This post was originally published by Block Club Chicago.
Chicago has a penchant for dance — and it’s celebrating the hop, cha-cha slide and other moves all year long. This year has been dubbed the Year of Chicago Dance, with officials paying tribute to Chicago’s long love of dancing while encouraging residents to think about the future of the art and how to support dancers. The Department of Cultural Affairs and Special Events is teaming up with other city organizations to celebrate the year — and the reemergence of the dance community from the pandemic — with events like the Chicago SummerDance series and Chicago Dance Month in June. The city has more than 400 dance schools and studios, plus hundreds of clubs — including a branch of an online-only dance club, Dance Dance Party Party. A historical program, the Chicago Dance History Project, documents Chicago’s dance roots through a community-based archive.
Footwork is at once a style of a music and a style of dance, and they’ve gone hand-in-hand since their creation on the West Side.
Footwork evolved out of house music and the genre’s solo dancers. One dance move that came out of the West Side in the ’80s is called the Holy Ghost, and it’s designed to look like the dancer was overcome with the spirit at church — and dancing along to music at a whopping 160 beats per minute, according to South Side Weekly.
That particular move caught the eye of house music dance crews on the South Side, particularly House-O-Matics. They took the dance and added side-to-side movements, helping the style to evolve.
In the ’90s, electronic musician RP Boo created music to go along with the hyper fast and repetitive dance style, which is now known as footwork music. Today, the dance and music are best known for dance battles, with tracks designed to throw off other dancers.
Born in Englewood, the Cha-Cha Slide wasn’t supposed to be a dance phenomenon at all. It was created by DJ Casper as a fitness routine.

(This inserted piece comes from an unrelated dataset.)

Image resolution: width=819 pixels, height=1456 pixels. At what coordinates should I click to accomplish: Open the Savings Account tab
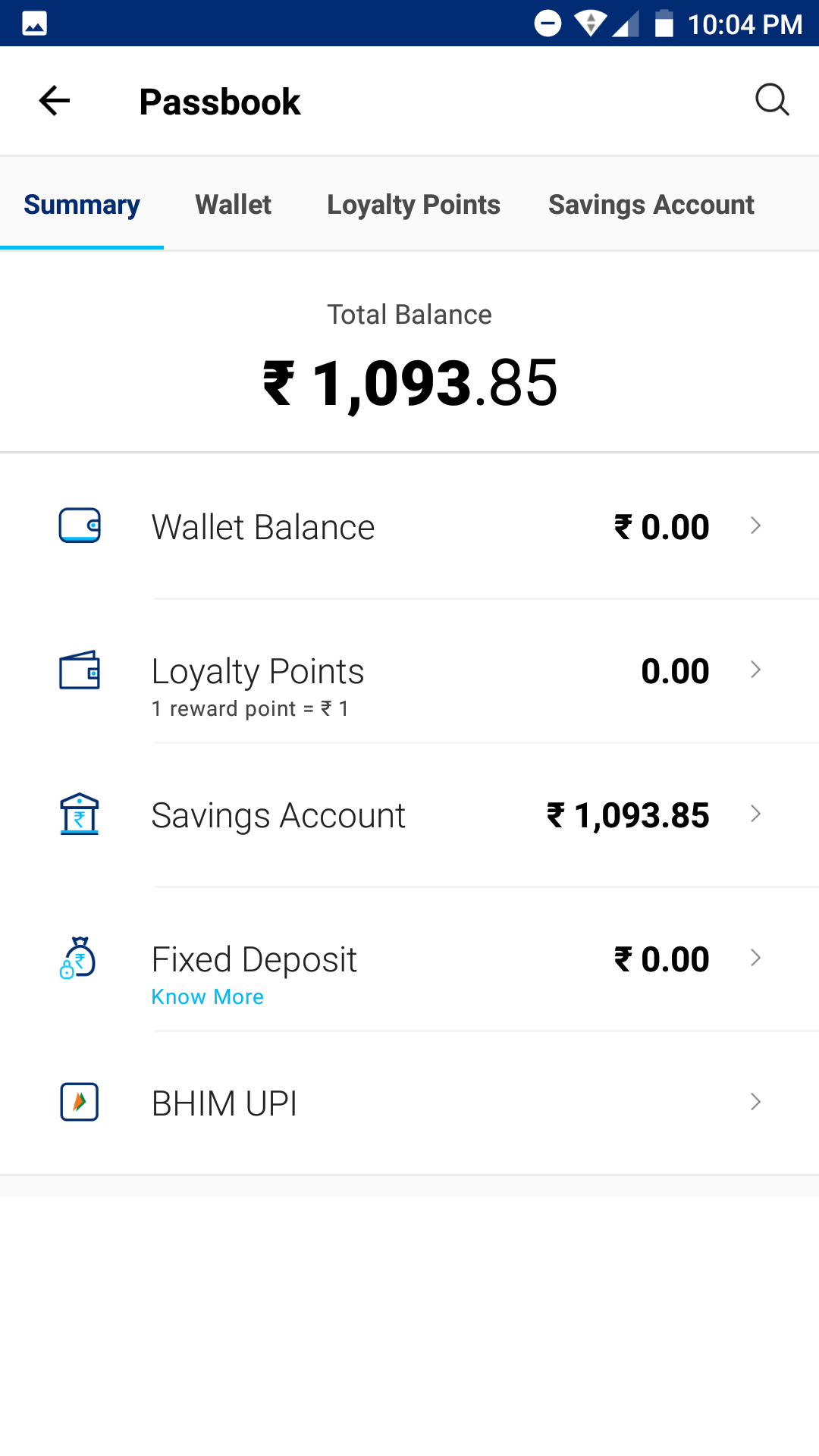pyautogui.click(x=651, y=205)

Casper’s nephew worked at Bally’s Total Fitness and wanted something new to teach in 1999, according to WTTW. He asked DJ Casper to come up with something, and the stomp, hop and cha-cha of the Cha-Cha Slide was the result. DJ Casper put music to it, and people began to ask him for copies of the song. By the following year, the radio station WGCI picked it up; by 2004, it hit the Billboard Top 100.
“The best part about the ‘Cha-Cha Slide’ is you don’t need any lessons, you don’t need any rhythm — you can just follow along. … Sometimes special can mean simple, and when simple means you can connect with the human spirit … it’s in a category by itself,” V103 radio personality Glenn Cosby told WTTW in 2018.

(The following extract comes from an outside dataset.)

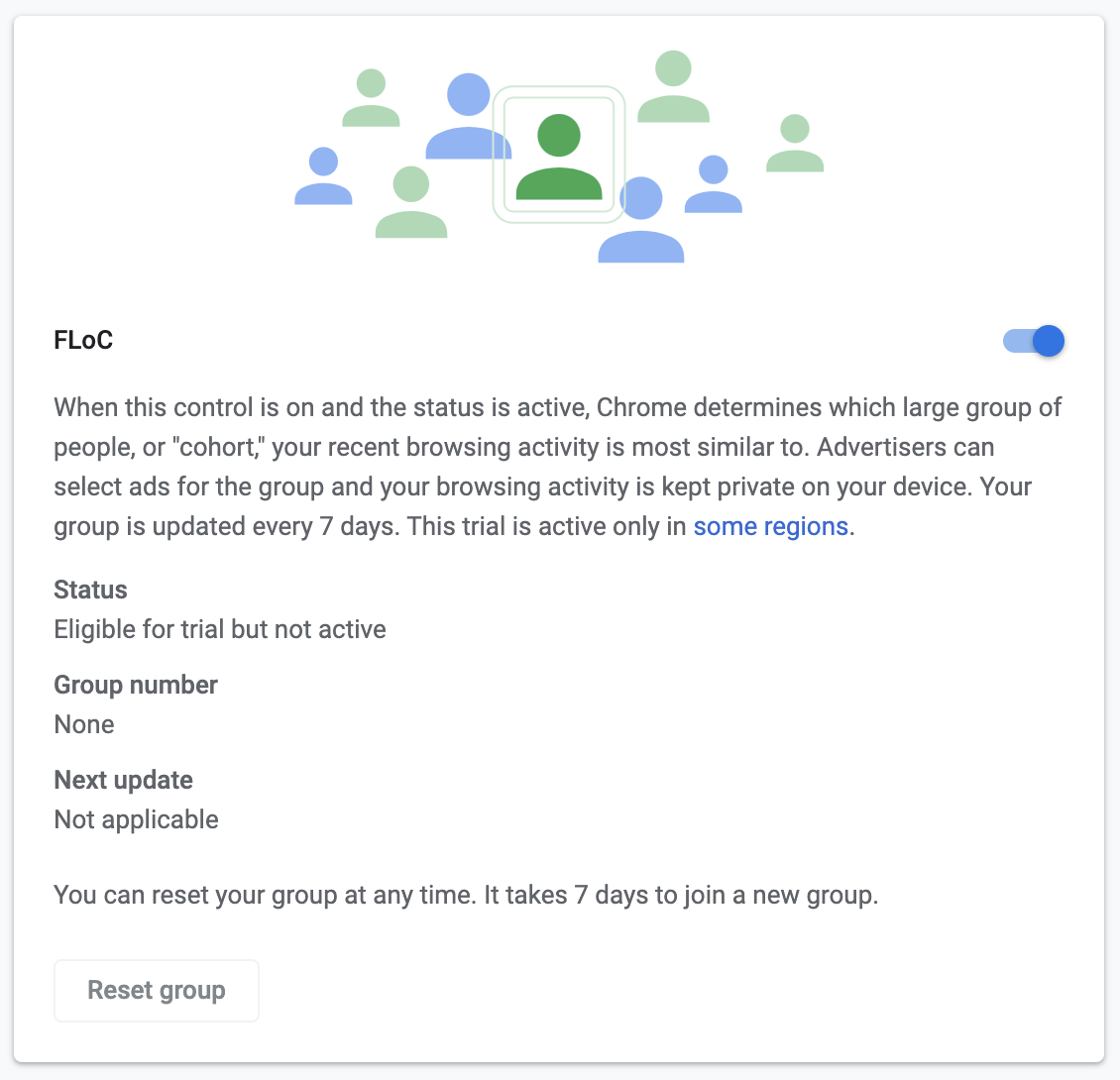Click the Group number heading

(136, 685)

If you like romantic music and the South Side, you’re already deep into the origin story of Steppin’.
The dance style emerged in the ’70s, pioneered by Black Chicagoans on the South Side who were already dancing to a style called The Bop. The Bop, popular in the ’40s and ’50s, featured a pair of dancers gliding around the floor like they’re ballroom dancing. Steppin’ is similarly slow paced, but the dancers separate and appear to walk back to one another.
“Well, I had a friend of mine who would be dancing, and he would break away from his partner and he would sort of … walk back to her. It was like he was stepping. So, I kept saying steppin’ and steppin’, and the word Steppin’ just caught on,” DJ Sam Chatman, the man that coined the dance name, told ABC in February. “The rest is history!”
During and after World War II, surges in Polish immigration to Chicago led to the formation of the Polish Broadway in the 1950s. It was a stretch along West Division Street — most notably in the Wicker Park and Bucktown neighborhoods — with a high concentration of Polish residents. Polka bars dotted the street, full of live music and dancing. From there emerged the Polka Hop.
The Polka Hop is a slower version of the frantic dance of Eastern-style polka, and it includes a small hop between steps. Local polka musician Li’l Wally Jagiello was behind its invention.
Jagiello created Chicago-style polka — which features slower music, fewer musicians and more improv — to appeal to Polish Americans — and to keep patrons in bars and drinking longer. The music gave dancers a chance to move a little slower and add that iconic hop.